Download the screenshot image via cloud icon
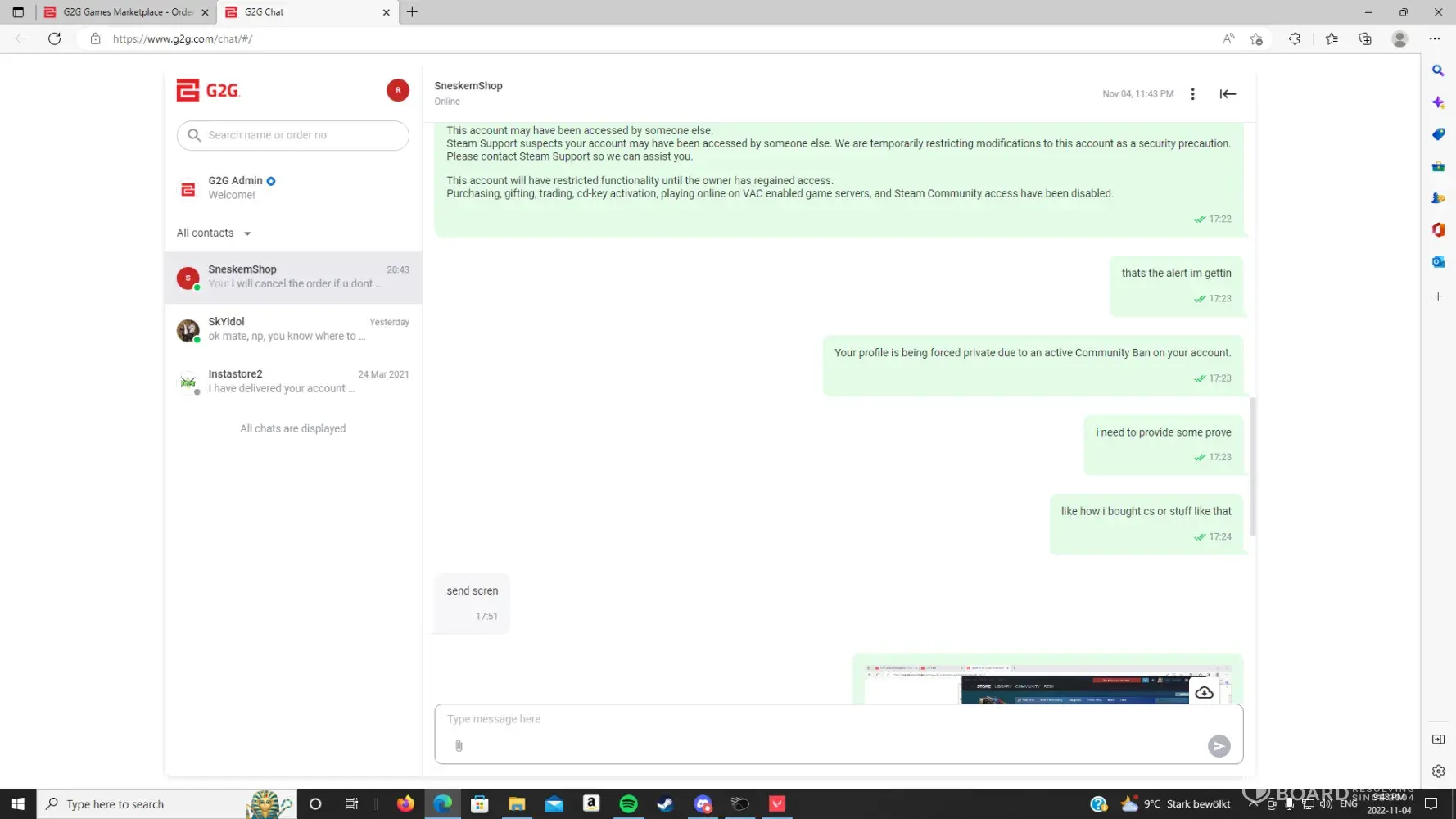This screenshot has height=819, width=1456. click(x=1204, y=693)
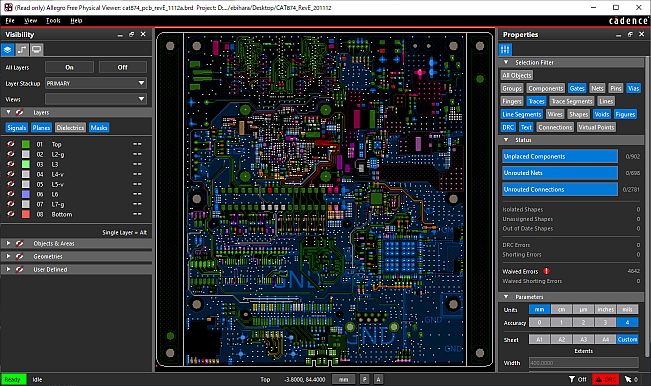The height and width of the screenshot is (386, 651).
Task: Open the nets tab icon in Visibility
Action: pyautogui.click(x=22, y=50)
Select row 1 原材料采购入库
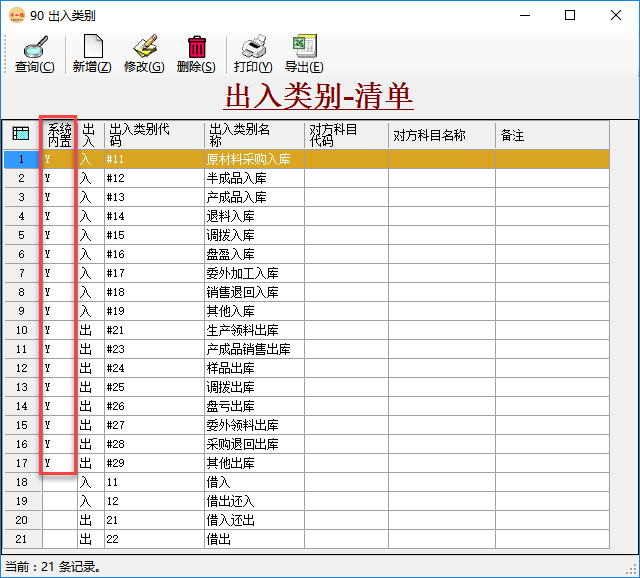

===============

Return all material verbatim, pictures omitted.

Download the screenshot image via cloud icon
This screenshot has height=819, width=1456. click(x=1204, y=693)
The height and width of the screenshot is (386, 651).
Task: Open the nets tab icon in Visibility
Action: pyautogui.click(x=22, y=50)
Select row 1 原材料采购入库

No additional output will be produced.